Sunday, 14 December 2014

Seth turns 7 and has his Christmas Concert - but it's a frightening time for young people with learning disabilities

I read an article on the Mencap website, on Friday. It was how a 23 year old man with a learning disability died because his care plan wasn't followed by the supported living service he was, unhappily, living in. Nico was born with cerebral palsey and later diagnosed with profound and multiple learning difficulties. Nico was moved because his local authority stopped funding his school placement because they "deemed his care package to be too expensive", even though his family and experts in the field warned that the alternative placement could not meet his complex needs.

According to Mencap in research they conducted in 2013, over 1200 children and adults die across England every year because they are not getting the right healthcare.

Seth turned 7 two weeks ago. We had a lovely party and I'm so proud of how he is growing up. He stands much straighter now, showing off how tall he is. He's starting to move his arms and hands in a new way and is able to hold onto items now. We have frustrations with some services and equipment but on the whole the system has worked for us and for Seth. Hi school in particular - Friday was the school Christmas Concert and he was a star on stage bopping to the music in 70's garb (yes that is a dancing reindeer behind him!)

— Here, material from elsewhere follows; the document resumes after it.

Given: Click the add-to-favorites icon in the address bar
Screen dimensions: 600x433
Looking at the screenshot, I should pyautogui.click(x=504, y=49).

But what happens when he turns 16 and leaves children's services? Most of the time I don't think about it - it's a long way off and why worry about something that's not relevant right now when there is enough to worry about that is? But everything I do now is with one eye on the future - I'm terrified that Seth will be reliant on others for his basic needs. I'm trying to teach him to feed himself and I'm trying to potty train him so that he will have some control over the very basics of his life. When his older I want him to be able to experience leaving home and live in a community where he is with his peers, continuing to learn, having fun and stimulated. I know at least one place in England like this but I imagine its places are hotly contested and expensive.

The description of Nico in the Mencap article reminded me of Seth and exemplifies all the fears I have for Seth's future. Entirely vulnerable to the whims of the Local Authority budget and a system that continually fails the most vulnerable.